Task goal -
The line with "Click inside the search input field" marks the start; please set it down along with all later lines through the end of the material, exactly, leaving out pictures.
=== Section Start ===
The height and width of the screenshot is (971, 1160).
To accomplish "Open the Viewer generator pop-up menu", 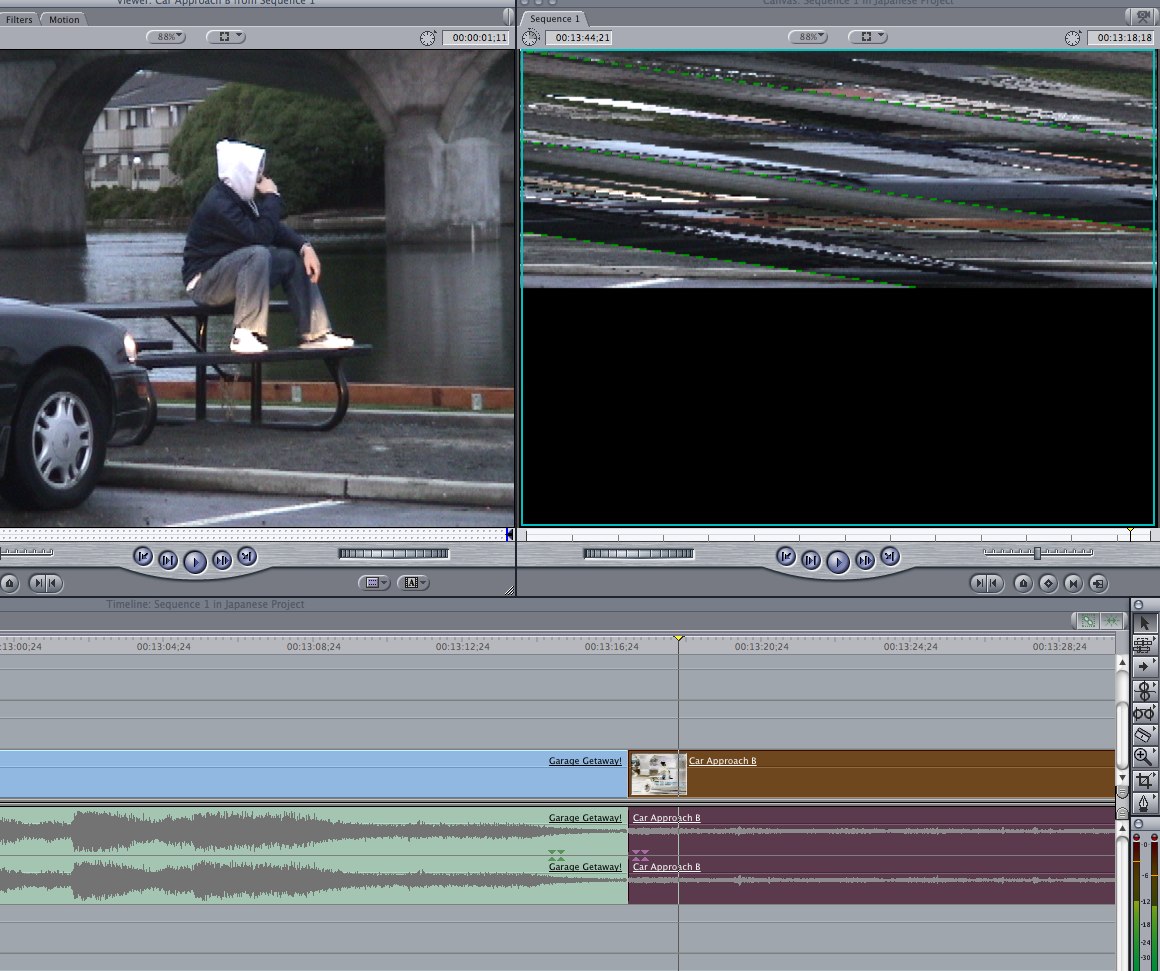I will [413, 583].
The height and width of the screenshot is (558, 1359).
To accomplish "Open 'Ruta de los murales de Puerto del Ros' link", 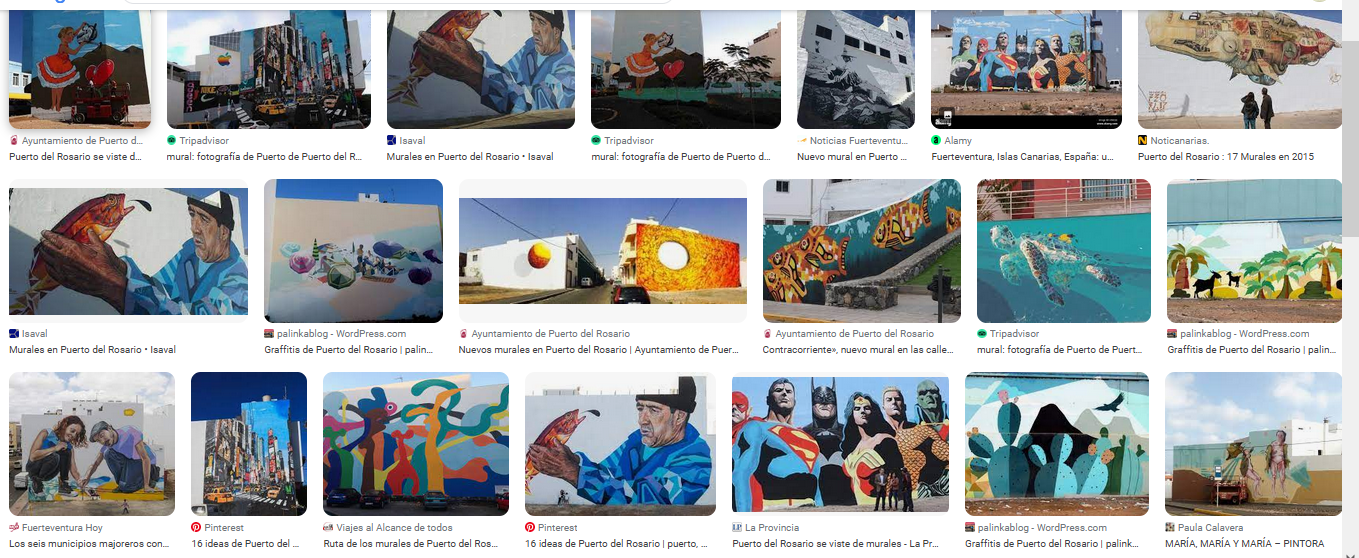I will (x=411, y=544).
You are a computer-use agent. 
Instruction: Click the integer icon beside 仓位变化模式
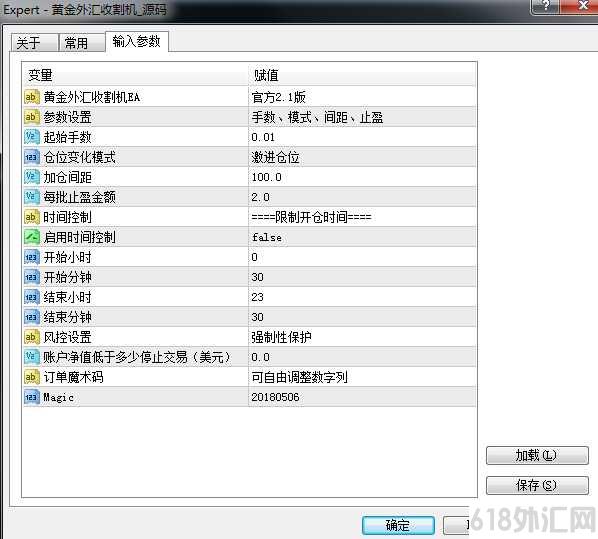coord(32,157)
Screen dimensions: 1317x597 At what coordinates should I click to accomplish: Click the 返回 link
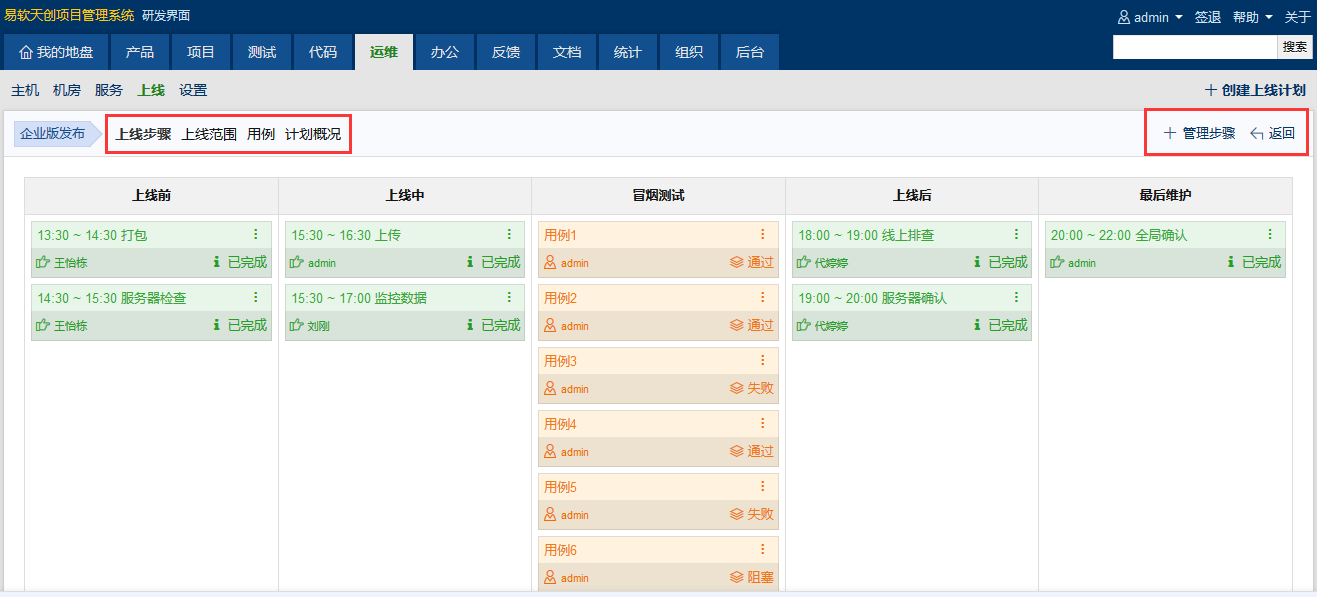pos(1272,133)
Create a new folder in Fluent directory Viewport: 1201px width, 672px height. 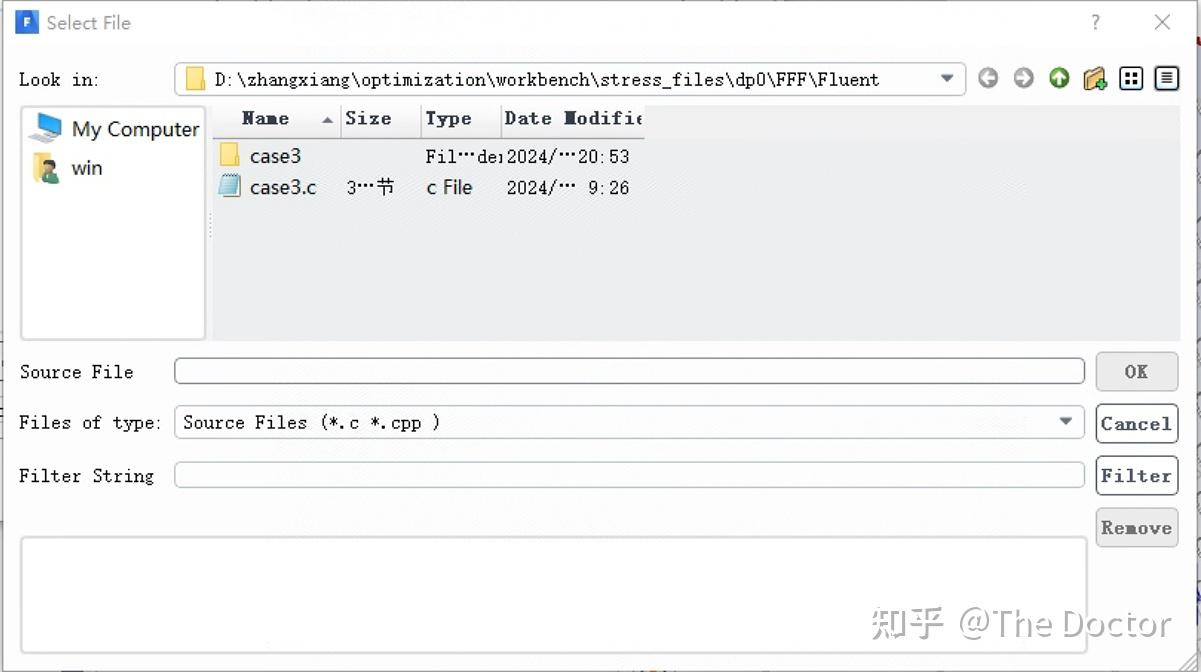coord(1094,77)
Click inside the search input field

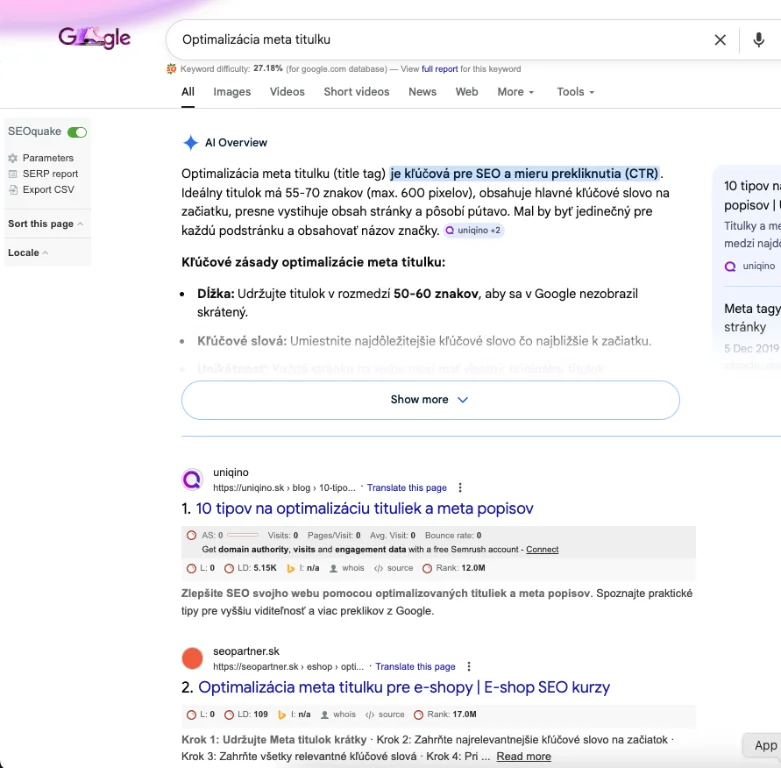[430, 40]
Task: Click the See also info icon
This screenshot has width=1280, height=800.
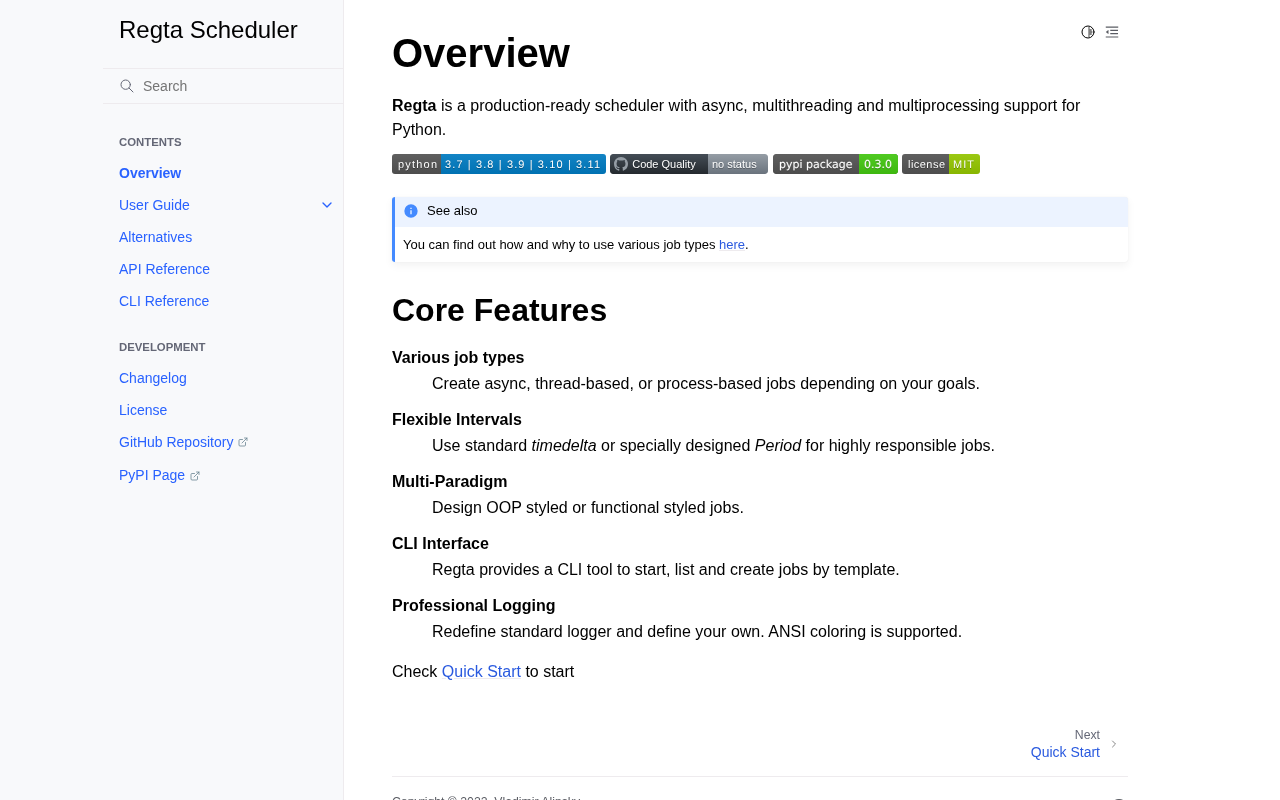Action: 411,211
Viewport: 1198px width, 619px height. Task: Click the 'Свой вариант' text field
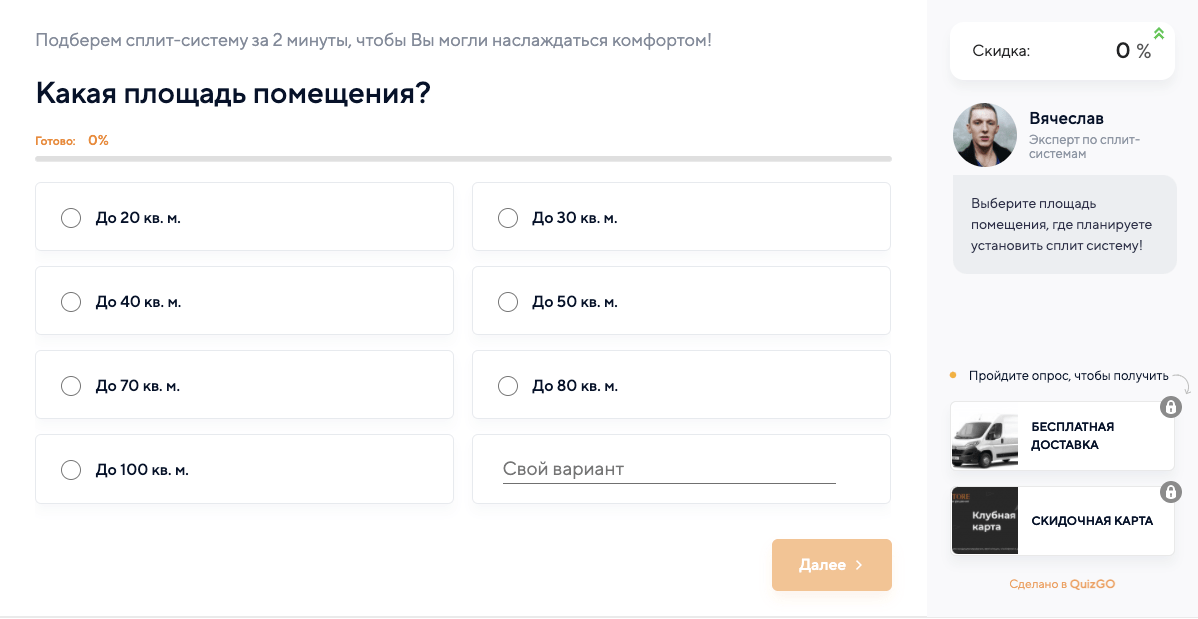668,469
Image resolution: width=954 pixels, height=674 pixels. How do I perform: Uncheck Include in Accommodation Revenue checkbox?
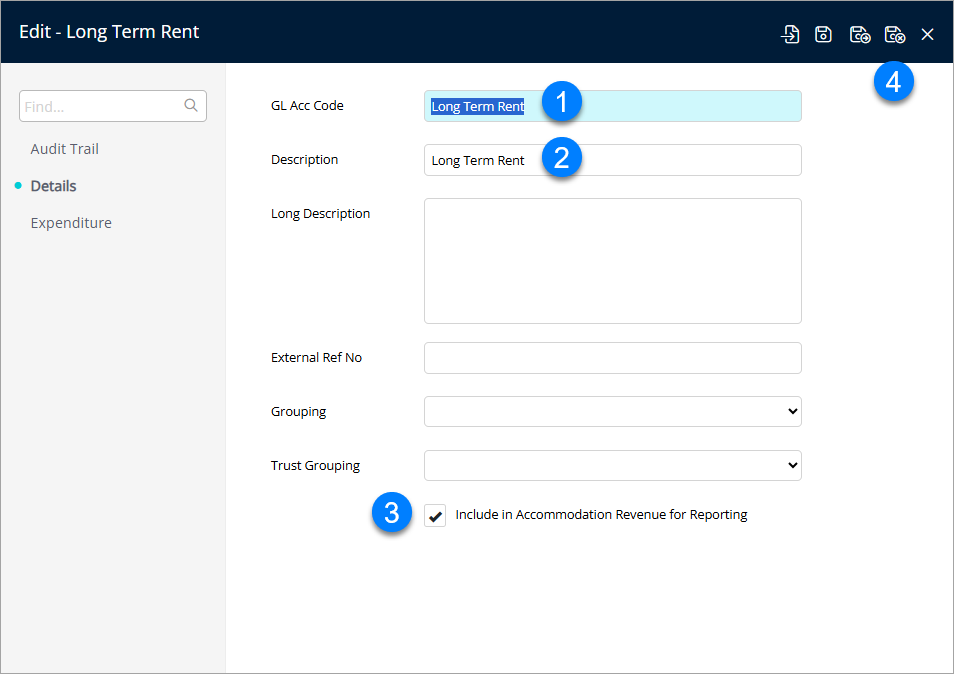tap(435, 516)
=== Section End ===
Exercise solution -
Click inside the search input field

[430, 40]
Task: Click the See also info icon
This screenshot has width=1280, height=800.
Action: 411,211
Viewport: 1198px width, 619px height. Task: Click the 'Свой вариант' text field
668,469
Image resolution: width=954 pixels, height=674 pixels. How do I perform: Uncheck Include in Accommodation Revenue checkbox?
tap(435, 516)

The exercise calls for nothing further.